» SOURCE EXTRACT:
>>>
Molecular International Prognostic Scoring System (IPSS-M) in Myelodysplastic Syndromes Arising from Aplastic Anemia and Paroxysmal Nocturnal Hemoglobinuria

Clonal evolution to myelodysplastic syndromes (MDS) or acute myeloid leukemia represents the most serious late complication of patients with aplastic anemia (AA) and paroxysmal nocturnal hemoglobinuria (PNH). The majority of secondary MDS (sMDS) cases present high-risk features with chromosome 7 abnormalities and mutations in ASXL1, RUNX1, SETBP1, and RAS pathway genes as the most frequent molecular lesions. Other cases tend to show more favorable outcomes with distinct genomic architecture mainly driven by generally considered low-risk cytogenetic alterations (e.g., del(13q), del(20q)). Such heterogeneity of genomic makeup, the rarity of the disease, and the scarcity of information make the prognostication of sMDS challenging for routine clinical practice. In recognition of the growing role of somatic mutations, the Molecular International Prognostic Scoring System (IPSS-M) has been conceived to improve the precision of prognostication of prior schemes by adding objective molecular markers. Whereas validated on de novo and secondary/therapy-related cases, its applicability specifically on post-AA/PNH MDS has not yet been explored. Here, we applied IPSS-M to 69 sMDS with complete clinico-genomic information from a large multicenter dataset of 1008 AA/PNH patients, using a comparator cohort of primary MDS (n=1281).

The median age at MDS progression was 63 years (IQR, 34-70), and most patients were male (M:F ratio 1.65). Despite low bone marrow blast percentages (median, 2; 0-7), 71% of patients showed high-risk features according to IPSS-R (scores >3.5), chiefly due to the enrichment of poor risk cytogenetics, most frequently monosomy 7. Overall, 48% of patients received disease-modifying treatments (DMT) with either HMA (28%), HSCT (60%) or both (12%). Leukemia progression was registered in 14% of cases after a median of 5.4 months (1-14) from sMDS onset. With a median follow-up of 55.6 months (95%CI, 42.5-75.8), the 60-month overall (OS) and leukemia free-survival (LFS) achieved 44% (32-60) and 42% (31-58), respectively.
<<<
» DATA:
>>>
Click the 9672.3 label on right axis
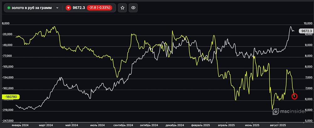Screen dimensions: 314x128 point(306,31)
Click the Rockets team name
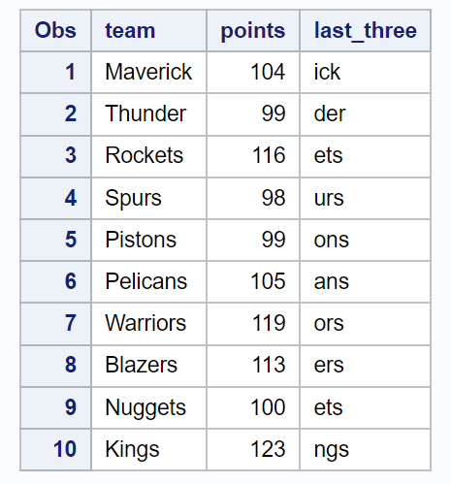This screenshot has width=451, height=484. (145, 155)
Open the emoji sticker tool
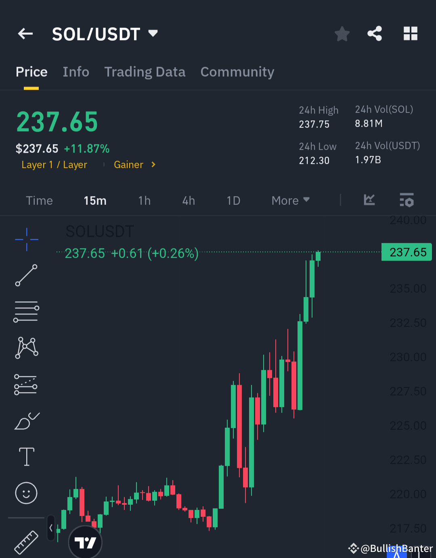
<<<
» USING THE INFORMATION:
A: Answer these questions from the abstract on IPSS-M in MDS after aplastic anemia and PNH, one line each:
(i) How many AA/PNH patients were in the large multicenter dataset?
(ii) What was the median age at MDS progression?
(iii) What percentage of patients showed high-risk features according to IPSS-R?
B: Write the next part of the abstract on IPSS-M in MDS after aplastic anemia and PNH, picking up after its final sentence.
The items have no role in this exercise.

» TASK RESPONSES:
A:
(i) 1008
(ii) 63 years
(iii) 71%

B:
The IPSS-R distribution was as follows: Very Low (6%), Low (23%), Intermediate (30%), High (23%) and Very High (18%). By applying IPSS-M, patients were redistributed in Very Low (5%), Low (19%), Moderate Low (14%), Moderate High (14%), High (29%), and Very High (19%) risk categories. When comparing five-to-five (merging together the Moderate Low/High IPSS-M categories), 55% of cases were re-stratified, of which 63% up- and 37% down-staged (Fig.1A). Indeed, 77% of sMDS patients harbored at least 1 mutation with 43% presenting >2, thereby substantiating the differences observed between the two prognostication systems. Although according to IPSS-M the majority (62%) of sMDS cases still clustered in higher-risk categories, a non-negligible fraction (38%) was assigned to lower-risk groups. To further explore whether IPSS-M could be used to predict OS/LFS also in sMDS cases, we analyzed survival outcomes by taking advantage of a cohort of de novo cases. However, approximately half of sMDS received DMT, potentially generating a bias when using survival as a surrogate for outcomes comparisons, even in cases falling into equivalent risk categories. Therefore, we applied a propensity score matching by using age, gender and DMT as relevant covariates to reduce any possible confounder. As reported for others MDS subtypes in the original IPSS-M study, OS/LFS outcomes of sMDS paralleled those observed in the de novo group within the various IPSS-M risk categories (Fig.1B).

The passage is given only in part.